I never check my breasts because I have dense cyctic breasts and have been scared to death over this before. I checked my breasts because my neighbor was diagnosed with breast cancer in both breasts recently and I got scared. I feel a large lump at the same place on both breasts...top half even with or a little above nipple and going towards the arm. As a matter of face, both sides seem to follow this lump into my underarm area with another lump closer to my armpit. I went to the gyn and he felt the first two lumps (the only ones I noticed when I went there) and sent me for an ultrasound/mammo (I have been getting ultrasounds/mammo's since I was about 35 because of the dense breast issue and cysts). They came back showing nothing in either of these areas. Two cysts that were there when I had my regular mammo/ultrasound in March. He wanted me to wait two months and come see him so he could re-evaluate and send me to a surgeon if he felt it still. I told him I was already crying for two weeks and almost throwing up and making my kids upset, so I could not wait. So, I have made an appointment to see a surgeon on Tuesday. I'm literally paralyzed with fear. I was reading horror stories on the internet of all these women who's mammo/ultrasounds were clear, but when biopsied they had cancer. I don't know what the chances of both sides having the same lumps in the same areas are of it being cancer. I heard of a rare cancer that doesn't show up on mammo/ultrasound that can sometimes be in both breasts...but that cancer was like 5% of all breast cancers and only 30% of those were in both breasts.

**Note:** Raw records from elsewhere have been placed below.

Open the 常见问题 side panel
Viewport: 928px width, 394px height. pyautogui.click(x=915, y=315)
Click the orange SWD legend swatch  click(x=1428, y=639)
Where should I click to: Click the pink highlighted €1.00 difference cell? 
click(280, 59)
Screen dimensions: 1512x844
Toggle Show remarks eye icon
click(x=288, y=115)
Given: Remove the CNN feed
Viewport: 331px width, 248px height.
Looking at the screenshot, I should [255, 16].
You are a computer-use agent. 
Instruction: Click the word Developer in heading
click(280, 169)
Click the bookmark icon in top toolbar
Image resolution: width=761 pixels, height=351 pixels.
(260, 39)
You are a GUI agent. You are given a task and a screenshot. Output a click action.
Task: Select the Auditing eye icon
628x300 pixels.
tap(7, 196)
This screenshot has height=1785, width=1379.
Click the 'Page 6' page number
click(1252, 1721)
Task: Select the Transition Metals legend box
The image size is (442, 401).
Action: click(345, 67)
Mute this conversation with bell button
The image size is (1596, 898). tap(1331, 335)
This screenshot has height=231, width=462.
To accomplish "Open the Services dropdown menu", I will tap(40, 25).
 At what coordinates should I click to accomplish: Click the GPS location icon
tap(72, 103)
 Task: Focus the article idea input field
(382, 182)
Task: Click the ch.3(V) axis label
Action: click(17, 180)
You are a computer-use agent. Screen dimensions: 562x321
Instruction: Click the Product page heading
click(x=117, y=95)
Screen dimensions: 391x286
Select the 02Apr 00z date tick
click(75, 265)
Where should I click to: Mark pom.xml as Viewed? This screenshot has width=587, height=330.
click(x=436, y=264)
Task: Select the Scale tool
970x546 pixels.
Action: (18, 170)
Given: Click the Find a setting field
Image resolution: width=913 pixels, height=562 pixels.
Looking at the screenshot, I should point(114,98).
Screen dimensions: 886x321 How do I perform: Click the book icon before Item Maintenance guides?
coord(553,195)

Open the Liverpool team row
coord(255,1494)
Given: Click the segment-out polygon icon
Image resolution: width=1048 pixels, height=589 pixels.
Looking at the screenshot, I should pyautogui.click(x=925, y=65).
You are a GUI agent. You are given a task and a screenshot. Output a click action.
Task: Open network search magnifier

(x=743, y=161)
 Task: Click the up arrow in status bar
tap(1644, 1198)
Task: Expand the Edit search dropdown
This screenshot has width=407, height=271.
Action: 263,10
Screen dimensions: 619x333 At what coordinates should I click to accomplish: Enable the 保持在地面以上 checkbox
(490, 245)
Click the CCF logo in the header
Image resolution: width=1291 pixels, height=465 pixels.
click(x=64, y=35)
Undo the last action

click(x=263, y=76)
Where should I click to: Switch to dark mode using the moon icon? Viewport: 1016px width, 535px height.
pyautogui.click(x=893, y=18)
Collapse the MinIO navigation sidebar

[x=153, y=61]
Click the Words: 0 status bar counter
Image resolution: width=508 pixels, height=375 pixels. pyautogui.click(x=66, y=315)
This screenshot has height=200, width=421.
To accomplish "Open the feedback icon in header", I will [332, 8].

If anyone can offer any thoughts. I can't eat or sleep and I'm starting to actually make myself sick here. I fear if I have to have a biopsy and wait for that appt and those results, Thanksgiving and Christmas will be ruined for me, and more importantly, my kids and Husband. Help!
Hi - I'm sorry you're going through this. To me - and I'm not a doctor, only an informed survivor – this doesn't sound like breast cancer. It sounds like fibrocystic breasts, which you're aware that you have. You had a mammogram and ultrasound, so you did the right thing; and they don't show anything. YOu're following your doctors suggestion, waiting to see if there's any change. Clearly, this is hard, as your mind immediately jumps to the worst conclusions. So really, your issue here seems to be devastating fear, based on emotion rather than reality.
First, please read our post on fear; it may give you some coping strategies to deal with this. Then, you might ask your doctor for a referral to a counselor, who could really assist you in dealing with this. You know how awful you feel; as you say, you don't want to put your family through this; and even more, YOU shouldn't have to go through this. That's what mental health professionals are for - to help us deal with our fears, to defuse them.
I'm sorry I can't tell you you don't have cancer. No one can tell you that, at this point. All I can say is, not everything you read online is true; you tend to read the very worst case scenarios at many sites; and statistically speaking, given the screening you've had thus far and its results, chances would seem to be quite small that you have cancer.
I hope you're able to take some action and deal with this soon. And remember, if you start to feel totally overwhelmed, call your doctor or hospital, and ask for emergency help. Drugs are always an option, and they've helped, many, many, MANY of us through some rough times. Good luck - PJH
Thank you SO MUCH for getting back to me so quickly. I have an appointment with the surgeon on Tuesday and I'm hoping he can quickly tell me if this is Cancer or not without having to wait too much longer. I certainly hope you are right, but you just never know. If it's NOT Cancer, I'm throwing a huge party for Christmas, I can tell you THAT much!